** 記述課題 1 **
ドローン撃墜の記事に出てくる国名を、初出の順にすべて挙げてください。
** 記述課題 2 **
ドローン撃墜の記事のうち、「軍の声明によると、国境警備隊」から「された集団だろう」と述べた。」までのすべてを一字一句そのまま再掲してください。

アンマン:ヨルダン軍は16日、武器部品を積んでシリアから飛来したドローンをヨルダン東部国境の部隊が撃墜したと発表した。

軍の声明によると、国境警備隊は他の治安機関と連携し、ドローンを検知し国境のヨルダン側で撃墜した。

声明によると、このドローンは武器部品を積んでいたことが判明した。軍は、「国境におけるあらゆる脅威、そして我が国の安全を揺るがし国民を威嚇しようとするあらゆる試み」に対し引き続き対応していくとしている。

ヨルダン軍によって撃墜された1週間で2機目のドローンとなった。

同軍は6月14日には、中毒性の高い薬物クリスタルメタンフェタミンを積んでシリア領内からヨルダン北部地域に向かっていたドローンを撃墜した。

ある治安関係者(匿名希望)によると、シリアから薬物を密輸している業者がドローンを用いるようになっているのは、「大規模な密輸作戦は全て軍によって阻止されることを知っている」からだ。

「彼らはシリア領内に深く入り込んでもヘリコプターやその他の大型兵器が追いかけてくることを知っている。交戦規定が変更されたことも知っている。警告射撃なしで射殺されるようになったのだ」

この関係者は、密輸業者はドローンやその他の高度な技術をどこで入手しているのかという質問に対し、特定の組織の名前を挙げることはしなかったが、密輸業者は主に「質素な農民で、私は彼らの名前さえ知っている。そのような高度な技術の出処はおそらく国家や高度に組織された集団だろう」と述べた。

ヨルダンは常に、イランとそのシリアにおける代理組織がシリア国境を越えて湾岸諸国の利益の上がる市場に向けて薬物を密輸していると非難してきた。

** 抽出データ **
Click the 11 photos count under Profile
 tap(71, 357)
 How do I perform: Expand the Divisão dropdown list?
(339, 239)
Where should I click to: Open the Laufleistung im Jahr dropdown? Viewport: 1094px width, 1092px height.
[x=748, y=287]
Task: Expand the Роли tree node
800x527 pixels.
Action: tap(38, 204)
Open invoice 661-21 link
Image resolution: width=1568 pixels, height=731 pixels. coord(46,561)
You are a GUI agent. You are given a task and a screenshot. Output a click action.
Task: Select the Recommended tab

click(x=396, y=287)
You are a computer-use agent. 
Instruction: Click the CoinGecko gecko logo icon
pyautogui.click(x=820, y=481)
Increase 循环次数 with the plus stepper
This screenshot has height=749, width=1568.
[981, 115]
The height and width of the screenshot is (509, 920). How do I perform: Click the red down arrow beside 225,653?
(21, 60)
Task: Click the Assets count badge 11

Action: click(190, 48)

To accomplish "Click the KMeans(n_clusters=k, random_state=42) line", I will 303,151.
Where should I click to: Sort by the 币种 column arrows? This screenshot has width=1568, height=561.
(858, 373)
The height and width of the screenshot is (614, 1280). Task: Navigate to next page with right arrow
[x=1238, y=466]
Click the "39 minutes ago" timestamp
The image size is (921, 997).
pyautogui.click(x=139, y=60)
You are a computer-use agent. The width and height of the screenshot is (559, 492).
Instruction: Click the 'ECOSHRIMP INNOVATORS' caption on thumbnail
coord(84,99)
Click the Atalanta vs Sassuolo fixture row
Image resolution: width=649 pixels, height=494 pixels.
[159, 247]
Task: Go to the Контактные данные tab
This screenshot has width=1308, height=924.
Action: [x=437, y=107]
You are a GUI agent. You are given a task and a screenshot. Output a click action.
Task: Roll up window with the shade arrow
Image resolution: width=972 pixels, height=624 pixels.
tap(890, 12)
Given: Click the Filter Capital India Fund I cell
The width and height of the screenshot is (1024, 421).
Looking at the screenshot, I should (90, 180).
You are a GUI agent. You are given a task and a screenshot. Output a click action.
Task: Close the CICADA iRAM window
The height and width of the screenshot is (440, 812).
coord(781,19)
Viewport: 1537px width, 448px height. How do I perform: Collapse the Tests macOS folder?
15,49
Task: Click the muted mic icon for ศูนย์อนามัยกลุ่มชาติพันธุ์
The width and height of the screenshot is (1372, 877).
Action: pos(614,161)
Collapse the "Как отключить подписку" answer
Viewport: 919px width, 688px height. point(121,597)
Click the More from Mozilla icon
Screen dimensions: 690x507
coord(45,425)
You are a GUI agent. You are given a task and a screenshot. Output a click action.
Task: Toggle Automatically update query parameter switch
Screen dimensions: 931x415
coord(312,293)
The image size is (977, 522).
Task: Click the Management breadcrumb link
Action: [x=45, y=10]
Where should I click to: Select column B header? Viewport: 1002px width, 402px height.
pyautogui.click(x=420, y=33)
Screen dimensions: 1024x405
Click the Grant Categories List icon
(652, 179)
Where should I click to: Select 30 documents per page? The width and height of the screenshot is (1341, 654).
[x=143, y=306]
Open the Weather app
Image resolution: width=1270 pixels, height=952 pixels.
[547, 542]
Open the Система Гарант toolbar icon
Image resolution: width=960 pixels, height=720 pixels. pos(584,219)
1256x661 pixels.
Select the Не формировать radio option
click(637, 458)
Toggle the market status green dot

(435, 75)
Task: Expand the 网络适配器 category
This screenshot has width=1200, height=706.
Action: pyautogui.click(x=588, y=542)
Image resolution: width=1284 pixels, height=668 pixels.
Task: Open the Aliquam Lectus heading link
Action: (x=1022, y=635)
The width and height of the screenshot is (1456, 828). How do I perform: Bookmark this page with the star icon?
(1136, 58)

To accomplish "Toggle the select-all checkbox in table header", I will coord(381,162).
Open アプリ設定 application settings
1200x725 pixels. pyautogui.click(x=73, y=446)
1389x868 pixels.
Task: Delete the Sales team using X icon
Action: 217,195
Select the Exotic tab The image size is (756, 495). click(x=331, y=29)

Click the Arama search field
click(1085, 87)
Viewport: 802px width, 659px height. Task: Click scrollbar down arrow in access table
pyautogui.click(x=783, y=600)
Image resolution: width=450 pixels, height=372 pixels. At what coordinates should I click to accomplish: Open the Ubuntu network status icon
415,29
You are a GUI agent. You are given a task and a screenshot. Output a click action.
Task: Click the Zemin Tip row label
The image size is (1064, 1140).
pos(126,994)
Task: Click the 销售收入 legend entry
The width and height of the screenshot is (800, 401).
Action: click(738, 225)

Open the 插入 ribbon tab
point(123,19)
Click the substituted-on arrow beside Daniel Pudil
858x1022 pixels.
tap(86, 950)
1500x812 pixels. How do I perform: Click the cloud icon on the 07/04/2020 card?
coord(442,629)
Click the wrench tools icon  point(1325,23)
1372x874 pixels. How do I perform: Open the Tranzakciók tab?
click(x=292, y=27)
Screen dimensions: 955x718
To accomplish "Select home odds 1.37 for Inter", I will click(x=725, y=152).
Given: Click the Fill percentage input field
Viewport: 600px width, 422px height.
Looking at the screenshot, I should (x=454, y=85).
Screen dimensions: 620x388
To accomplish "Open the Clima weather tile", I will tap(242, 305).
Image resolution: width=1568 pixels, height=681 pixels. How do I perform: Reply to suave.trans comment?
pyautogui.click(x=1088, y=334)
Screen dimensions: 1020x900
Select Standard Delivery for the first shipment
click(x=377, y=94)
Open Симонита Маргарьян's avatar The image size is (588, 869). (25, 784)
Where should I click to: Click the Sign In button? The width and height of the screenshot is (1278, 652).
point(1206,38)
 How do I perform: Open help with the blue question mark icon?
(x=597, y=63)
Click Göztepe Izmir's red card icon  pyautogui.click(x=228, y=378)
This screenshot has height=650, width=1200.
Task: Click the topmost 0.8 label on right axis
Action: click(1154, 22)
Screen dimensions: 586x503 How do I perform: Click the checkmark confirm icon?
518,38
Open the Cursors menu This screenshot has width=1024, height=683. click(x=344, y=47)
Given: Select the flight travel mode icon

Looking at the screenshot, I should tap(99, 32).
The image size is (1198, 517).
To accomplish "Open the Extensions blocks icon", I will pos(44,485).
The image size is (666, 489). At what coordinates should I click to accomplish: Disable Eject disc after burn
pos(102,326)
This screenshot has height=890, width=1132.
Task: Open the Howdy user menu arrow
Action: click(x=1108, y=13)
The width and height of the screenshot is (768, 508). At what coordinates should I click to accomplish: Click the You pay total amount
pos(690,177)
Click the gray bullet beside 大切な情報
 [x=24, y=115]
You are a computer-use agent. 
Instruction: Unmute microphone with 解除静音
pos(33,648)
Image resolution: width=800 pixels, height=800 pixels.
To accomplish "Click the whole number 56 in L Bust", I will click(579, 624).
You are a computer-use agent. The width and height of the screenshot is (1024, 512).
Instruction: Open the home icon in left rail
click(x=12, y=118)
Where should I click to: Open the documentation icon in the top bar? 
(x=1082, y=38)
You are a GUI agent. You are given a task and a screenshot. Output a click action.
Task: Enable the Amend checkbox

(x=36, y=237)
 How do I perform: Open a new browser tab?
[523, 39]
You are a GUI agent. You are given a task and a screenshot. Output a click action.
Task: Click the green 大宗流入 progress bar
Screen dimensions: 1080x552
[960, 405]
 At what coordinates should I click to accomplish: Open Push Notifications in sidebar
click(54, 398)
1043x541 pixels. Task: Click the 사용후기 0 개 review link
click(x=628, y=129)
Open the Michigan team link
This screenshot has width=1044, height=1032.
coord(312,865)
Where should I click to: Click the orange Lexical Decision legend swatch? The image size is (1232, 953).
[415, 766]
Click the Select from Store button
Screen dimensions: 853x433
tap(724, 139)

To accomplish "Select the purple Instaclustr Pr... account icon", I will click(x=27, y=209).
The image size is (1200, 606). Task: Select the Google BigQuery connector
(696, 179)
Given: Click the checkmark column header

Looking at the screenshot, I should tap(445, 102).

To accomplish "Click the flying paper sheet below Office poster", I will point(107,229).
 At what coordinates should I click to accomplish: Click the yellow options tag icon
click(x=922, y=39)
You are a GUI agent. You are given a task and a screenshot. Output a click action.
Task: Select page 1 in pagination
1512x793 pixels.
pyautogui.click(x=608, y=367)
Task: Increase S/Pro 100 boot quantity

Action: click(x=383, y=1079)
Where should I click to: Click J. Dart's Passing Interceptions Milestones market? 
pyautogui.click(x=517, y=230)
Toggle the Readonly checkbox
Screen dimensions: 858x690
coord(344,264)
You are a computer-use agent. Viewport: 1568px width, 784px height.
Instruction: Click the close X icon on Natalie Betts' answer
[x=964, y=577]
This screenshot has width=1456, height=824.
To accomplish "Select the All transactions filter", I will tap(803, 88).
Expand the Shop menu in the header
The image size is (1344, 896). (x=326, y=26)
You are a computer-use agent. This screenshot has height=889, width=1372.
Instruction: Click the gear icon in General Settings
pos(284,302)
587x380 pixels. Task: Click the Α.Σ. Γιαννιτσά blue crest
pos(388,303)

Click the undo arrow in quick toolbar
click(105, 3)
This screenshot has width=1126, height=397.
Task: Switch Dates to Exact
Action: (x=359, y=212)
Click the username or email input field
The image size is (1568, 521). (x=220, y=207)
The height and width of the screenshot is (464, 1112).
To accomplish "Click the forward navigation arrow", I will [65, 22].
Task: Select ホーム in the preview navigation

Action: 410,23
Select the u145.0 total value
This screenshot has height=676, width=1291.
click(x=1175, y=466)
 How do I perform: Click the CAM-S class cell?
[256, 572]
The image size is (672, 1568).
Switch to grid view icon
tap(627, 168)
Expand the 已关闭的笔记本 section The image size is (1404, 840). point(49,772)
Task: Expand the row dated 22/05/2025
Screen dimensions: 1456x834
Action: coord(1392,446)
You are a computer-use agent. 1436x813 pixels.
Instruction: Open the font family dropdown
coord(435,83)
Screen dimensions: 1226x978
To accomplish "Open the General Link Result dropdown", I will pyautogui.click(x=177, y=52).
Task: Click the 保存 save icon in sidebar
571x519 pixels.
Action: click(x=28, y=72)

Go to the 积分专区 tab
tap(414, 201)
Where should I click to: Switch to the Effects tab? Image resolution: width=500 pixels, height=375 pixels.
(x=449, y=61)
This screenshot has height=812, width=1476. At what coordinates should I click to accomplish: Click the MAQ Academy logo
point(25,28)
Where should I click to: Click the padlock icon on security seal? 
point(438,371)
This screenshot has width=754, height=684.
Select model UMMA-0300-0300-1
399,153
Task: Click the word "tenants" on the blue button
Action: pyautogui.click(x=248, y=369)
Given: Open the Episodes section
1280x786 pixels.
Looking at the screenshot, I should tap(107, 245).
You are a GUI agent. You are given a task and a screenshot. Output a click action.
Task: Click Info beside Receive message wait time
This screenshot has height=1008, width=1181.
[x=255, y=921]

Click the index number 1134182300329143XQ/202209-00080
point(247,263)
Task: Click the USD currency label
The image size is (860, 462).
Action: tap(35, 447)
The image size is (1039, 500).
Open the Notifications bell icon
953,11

** 完全な出力 1 **
ヨルダン、シリア、イラン

** 完全な出力 2 **
軍の声明によると、国境警備隊は他の治安機関と連携し、ドローンを検知し国境のヨルダン側で撃墜した。

声明によると、このドローンは武器部品を積んでいたことが判明した。軍は、「国境におけるあらゆる脅威、そして我が国の安全を揺るがし国民を威嚇しようとするあらゆる試み」に対し引き続き対応していくとしている。

ヨルダン軍によって撃墜された1週間で2機目のドローンとなった。

同軍は6月14日には、中毒性の高い薬物クリスタルメタンフェタミンを積んでシリア領内からヨルダン北部地域に向かっていたドローンを撃墜した。

ある治安関係者(匿名希望)によると、シリアから薬物を密輸している業者がドローンを用いるようになっているのは、「大規模な密輸作戦は全て軍によって阻止されることを知っている」からだ。

「彼らはシリア領内に深く入り込んでもヘリコプターやその他の大型兵器が追いかけてくることを知っている。交戦規定が変更されたことも知っている。警告射撃なしで射殺されるようになったのだ」

この関係者は、密輸業者はドローンやその他の高度な技術をどこで入手しているのかという質問に対し、特定の組織の名前を挙げることはしなかったが、密輸業者は主に「質素な農民で、私は彼らの名前さえ知っている。そのような高度な技術の出処はおそらく国家や高度に組織された集団だろう」と述べた。